Maladie chronique touchant 6,5% de la population mondiale, la stéatohépatite non alcoolique également connue sous le nom de maladie du foie gras fait l’objet de nombreuses études scientifiques. La dernière en date, fort prometteuse, fait état de la mise au point d’un traitement qui pourrait changer la vie des malades souffrant de cette pathologie.
L’étude en question réalisée par une équipe de chercheurs de l’Université du Michigan aux États-Unis et parue le 10 avril 2023 dans la revue Cell Metabolism, révèle qu’un traitement a été mis au point pour traiter les formes sévères de la maladie, induite par une accumulation de graisse abdominale ou un diabète de type 2.

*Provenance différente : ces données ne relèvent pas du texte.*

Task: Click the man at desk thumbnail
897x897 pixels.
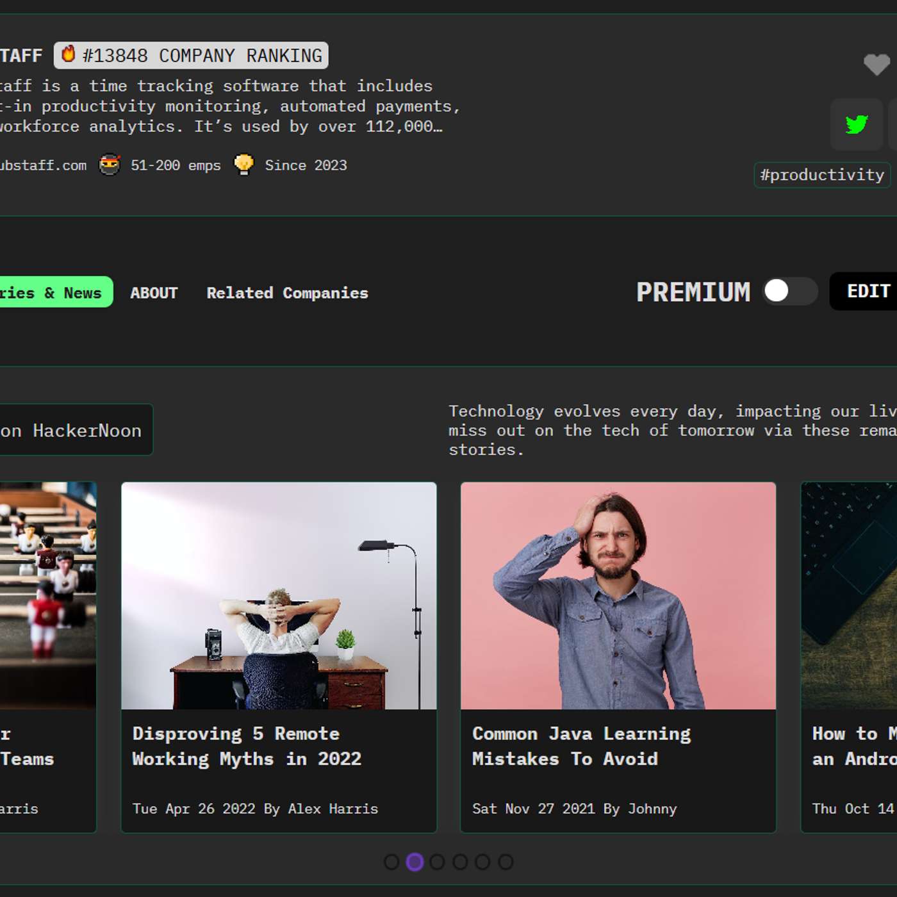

Le traitement en question, baptisé DT-109 est un composé d’acides aminés à base de glycine appelé « tripeptide ». Les chercheurs l’ont injecté à des primates et souris souffrant de cette maladie et ils ont constaté que ce dernier « aurait inversé l’accumulation de graisse et aurait par conséquent, empêché la progression de la fibrose, en stimulant la dégradation des acides gras et la formation d’antioxydants au niveau du foie ».

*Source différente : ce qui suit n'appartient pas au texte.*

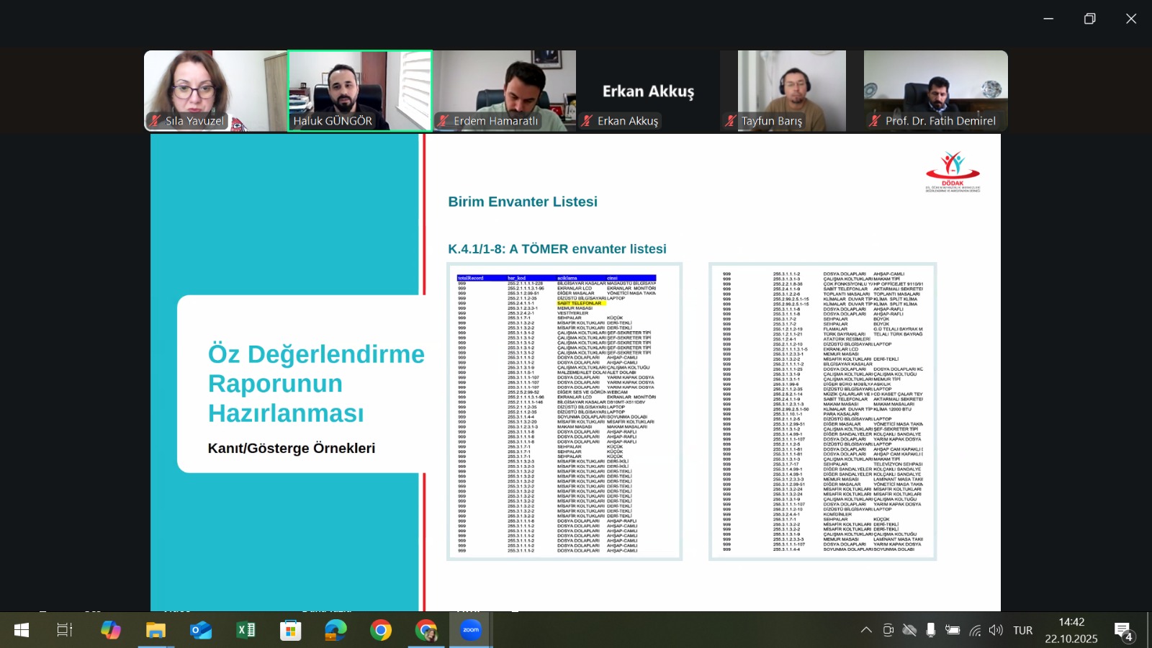Open Task View on the taskbar
This screenshot has height=648, width=1152.
point(65,630)
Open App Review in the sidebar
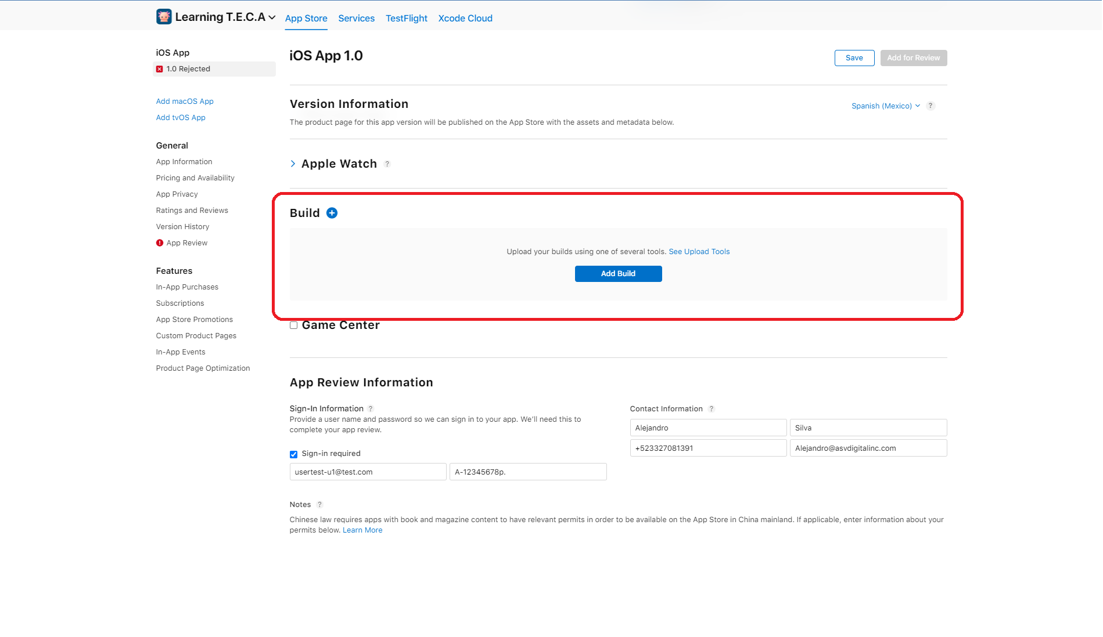Image resolution: width=1103 pixels, height=637 pixels. coord(186,243)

Selon Eugene Chen, auteur principal de l’étude et Frederick G. L. Huetwell : « Depuis des années, les scientifiques tentent de mettre au point un médicament pour traiter la maladie du foie gras, mais de nombreuses tentatives n’ont pas apporté d’amélioration ou ont soulevé des problèmes de sécurité lors des essais cliniques (…). Le traitement réussi de primates non humains avec notre médicament candidat, le DT-109 nous rapproche plus que jamais du traitement des millions de personnes souffrant de cette maladie (…) Nous pouvons désormais envisager d’évaluer le DT-109 en tant que médicament candidat potentiel pour le traitement de la stéatohépatite non alcoolique ».